メディアは絶賛。新しいワークシェアリングとして注目される

このシェアリング従業員制度は、各メディアから好意的に受け止められている。中には、この国難の時期にあって、多くの中小企業を倒産の危機から救う「天才的なアイディア」とまで絶賛しているメディアもある。

さらに、この新型コロナの問題が終息してからも、このシェアリング従業員の制度に期待をする声がある。季節性の強いビジネスや、平日と休日での需要差が大きなビジネスがあり、そのような業界では、需要が対照的な企業と提携をして、従業員をシェアリングできないかという議論が始まっている。すでに、そこを見越して、シェアリング従業員のマッチングを行うプラットフォームサービスも登場している。

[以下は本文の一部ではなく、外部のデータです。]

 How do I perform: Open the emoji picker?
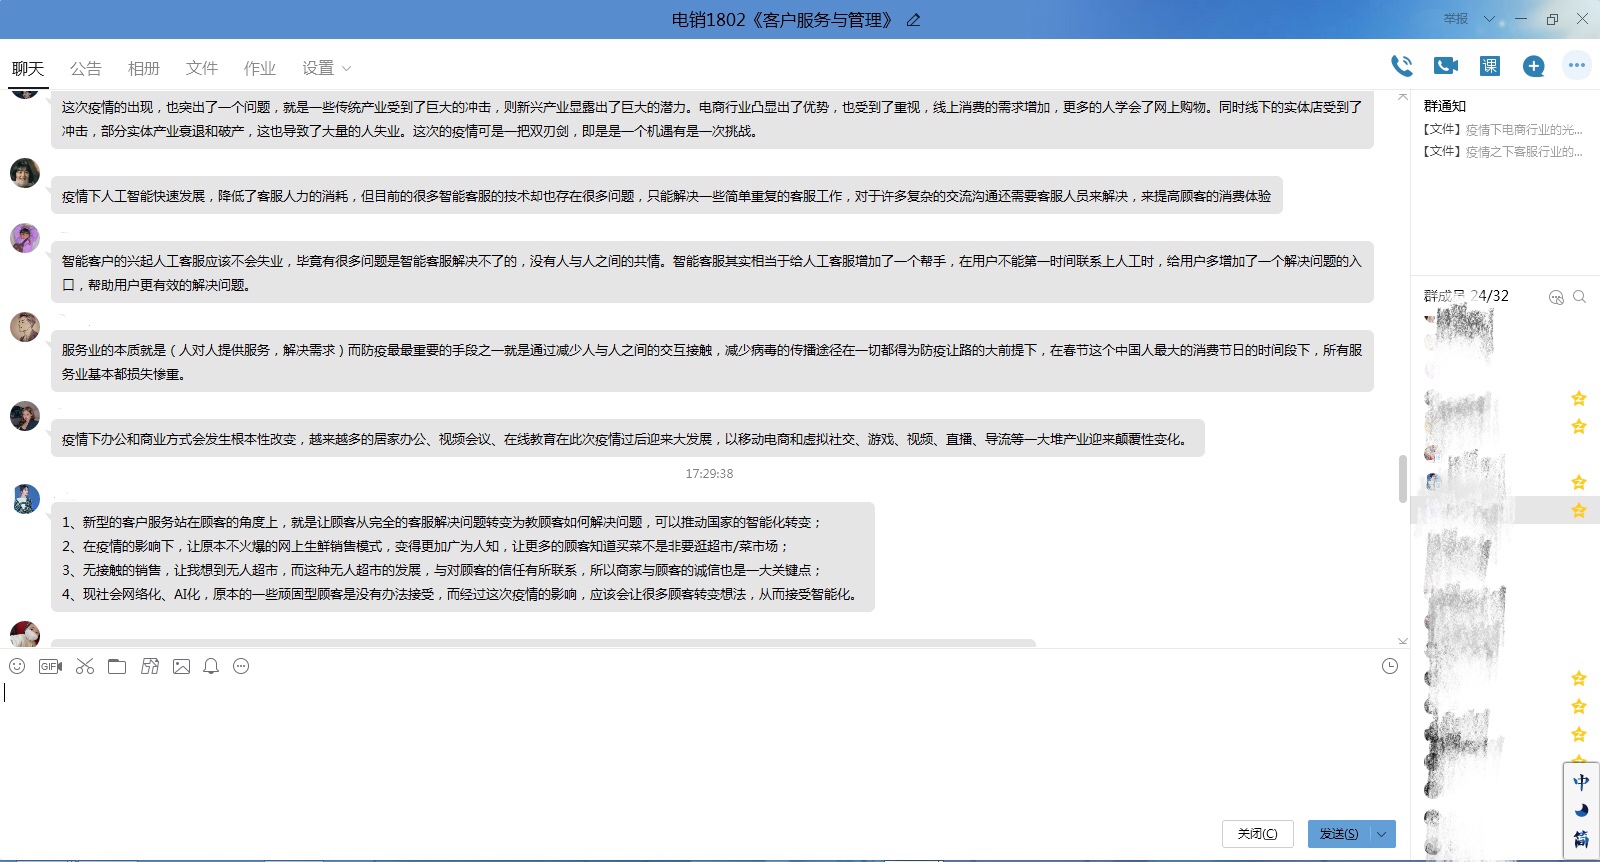point(17,666)
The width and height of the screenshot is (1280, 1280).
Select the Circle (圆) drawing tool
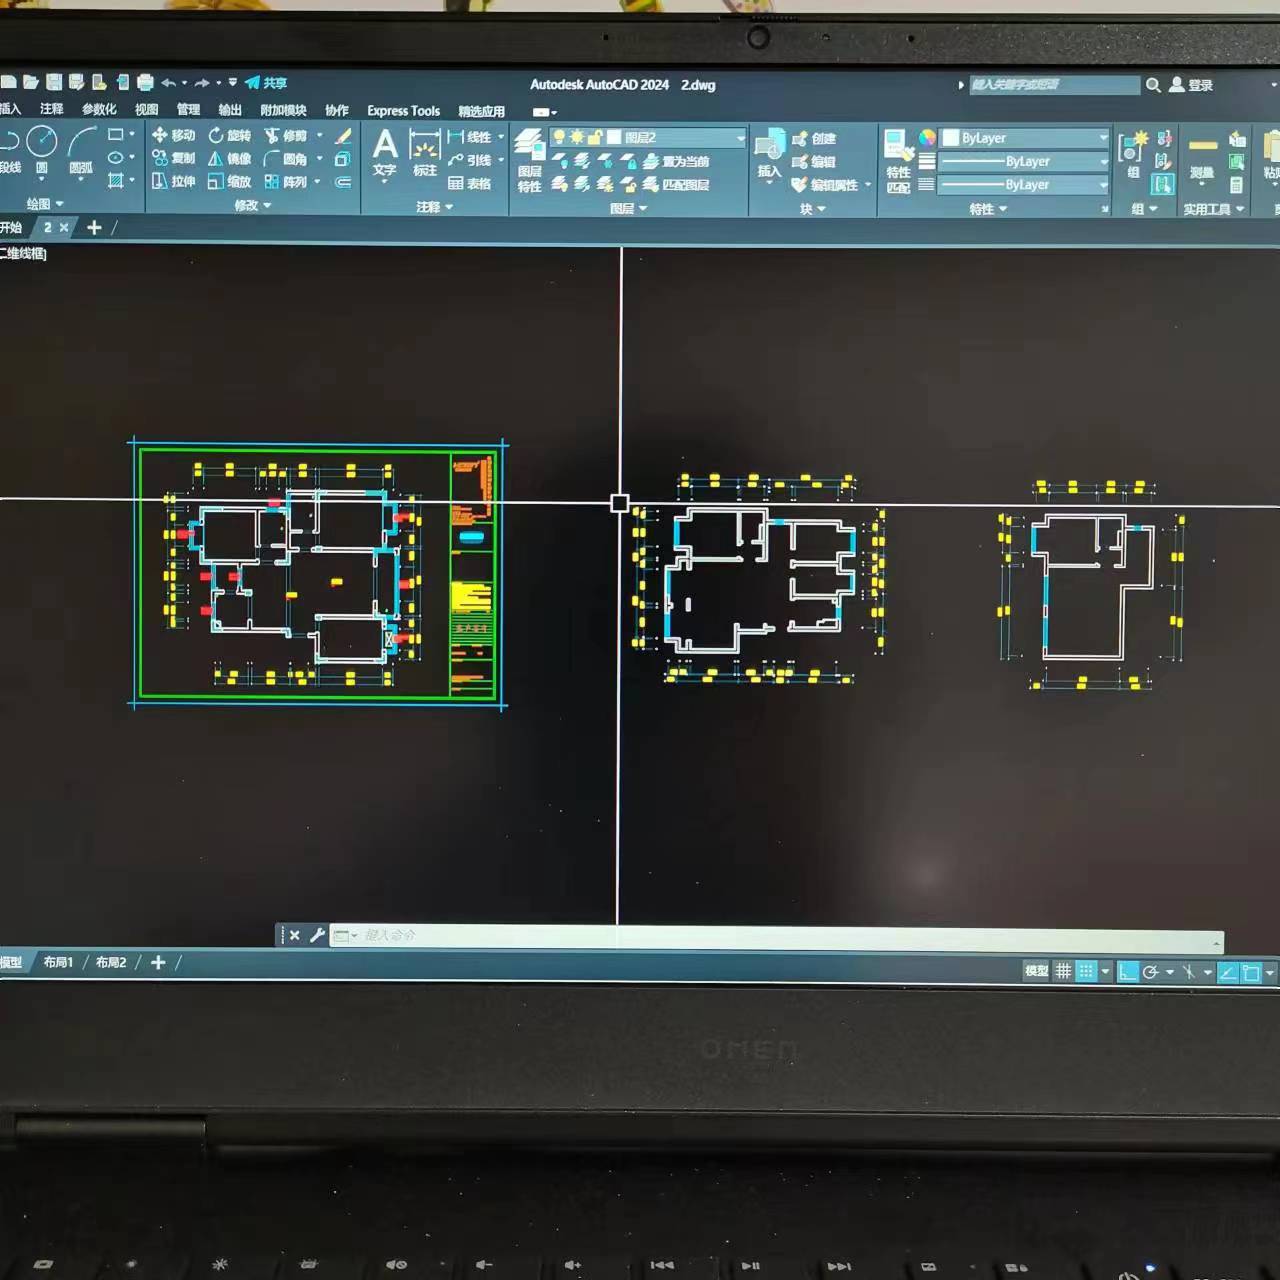(x=41, y=143)
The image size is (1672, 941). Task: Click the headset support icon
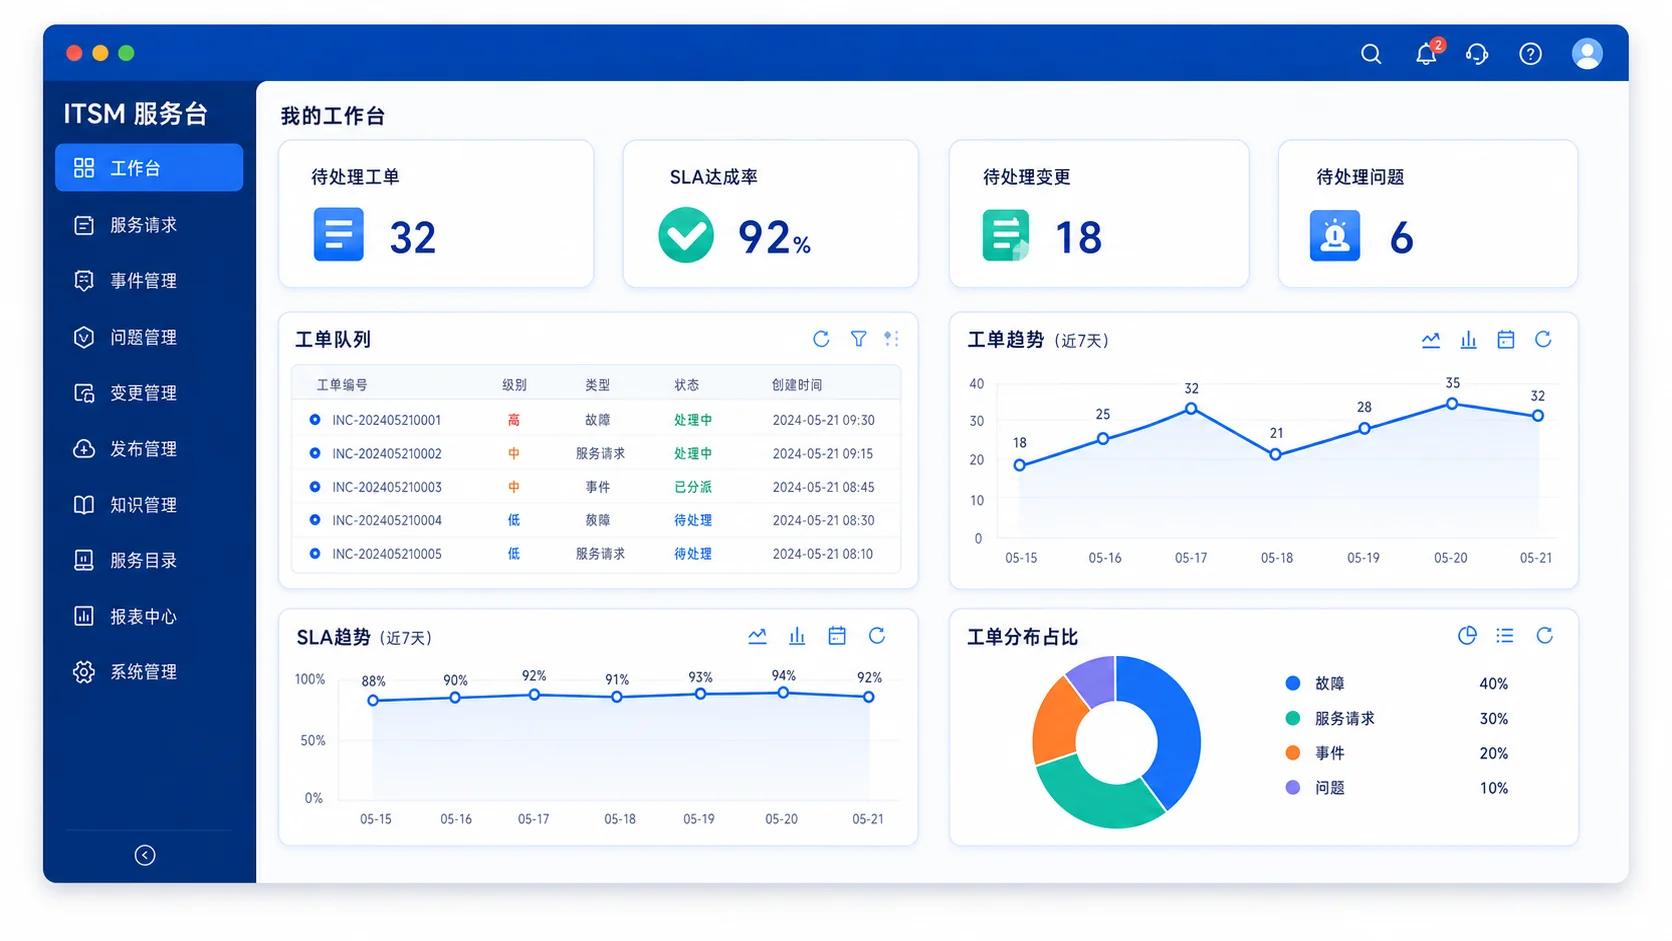[x=1477, y=54]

ただし、課題は多い。シェアリングされた従業員がシェアリング先の企業に転職をした場合などは問題が生じるし、給与や待遇の水準差についてもある程度そろえていく必要がある。

シェアリング従業員という仕組みが、特殊な時期の臨時的な施策に終わるのか、それとも定着をして、労働力の流動性を高める仕組みになっていくのか、現在のところまだわからない。しかし、中国式ワークシェアリングとして定着するのではないかと期待をしている人が多いようだ。